ノーヒットノーランが一度だけ達成されていた


71年の第1戦、9者連続三振の偉業を達成した先発の阪神・江夏を継いだ投手たちもヒットを許さず、ノーヒットノーラン継投を達成


 オールスターゲームでは、同じ投手は3イニングまでしか投げてはいけない、と定められている。そのため、一人の投手がノーヒットノーランを達成することはない。しかし、「継投でのノーヒットノーラン」は過去に一度だけ達成されている。それが有名な「江夏豊の9者連続三振」が記録された1971年の第1戦だ。

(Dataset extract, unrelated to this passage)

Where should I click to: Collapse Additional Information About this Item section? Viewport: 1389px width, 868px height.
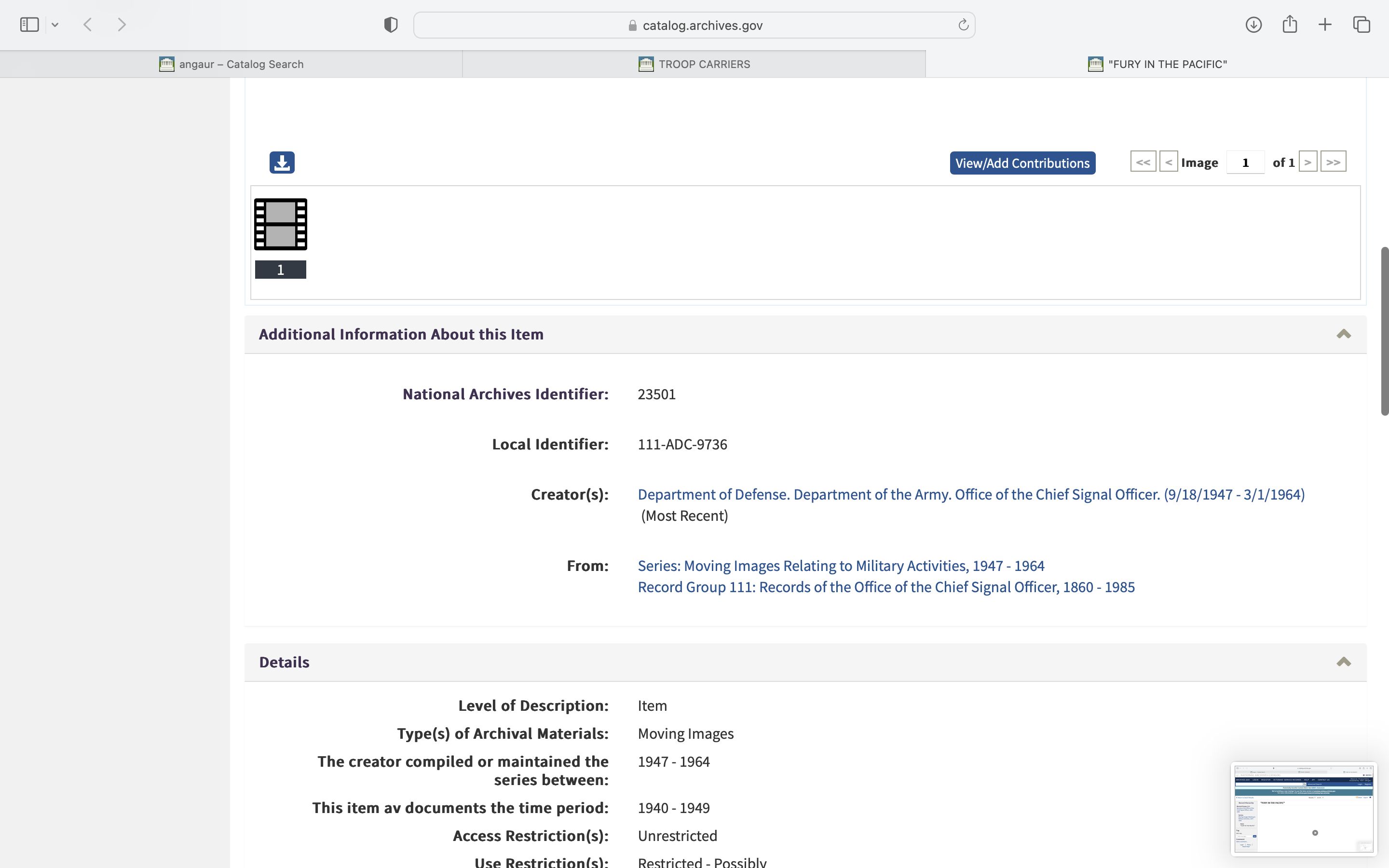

3回を完璧に抑えた江夏の後を渡辺秀武(巨人)、高橋一三(巨人)、水谷寿伸(中日)、小谷正勝(大洋)が引き継ぎ、パ打線をシャットアウト。継投によるノーヒットノーランが達成された。

入団からオールスターゲーム初選出までの期間が長かったベテランは?


 長年チームに貢献してきたベテランが、満を持してオールスターゲームに選出されるケースもしばしば見られる。例えば2016年は、西武の栗山巧が入団15年目で初選出され、第1戦で2ランホームランを放ってMVPを受賞し、話題になった。この栗山の15年を超える最長記録が、元阪神の川藤幸三と元巨人の鈴木尚広だ。入団からオールスターゲーム選出までの期間はなんと19年。プレースタイルは異なるものの、お互い長い間チームに貢献し続けたベテランだけに、これだけ長い間選出されなかったのが不思議だ。

過去最短試合時間は1時間46分


 オールスターゲーム史上、最も試合時間が短かったのが1953年の第2戦。甲子園球場で行われたこの試合は、2対0でセ・リーグが勝利し、試合時間は1時間46分だった。反対に9回できっちり終わった試合で最長だったのが1970年第1戦の3時間15分。延長まで含めると最長は1952年第1戦の4時間30分で、なんと延長21回まで続いた。ちなみに、ここ数年はいずれも2時間30分前後で終わっている。

 オールスターゲームに関するさまざまな記録を挙げてみた。先頭打者本塁打やサイクルヒット、満塁弾に関する記録は、意外と知らなかったという人が多いのではないだろうか。オールスターゲームを観戦する際には、ぜひ会話のネタにしてみてはどうだろうか。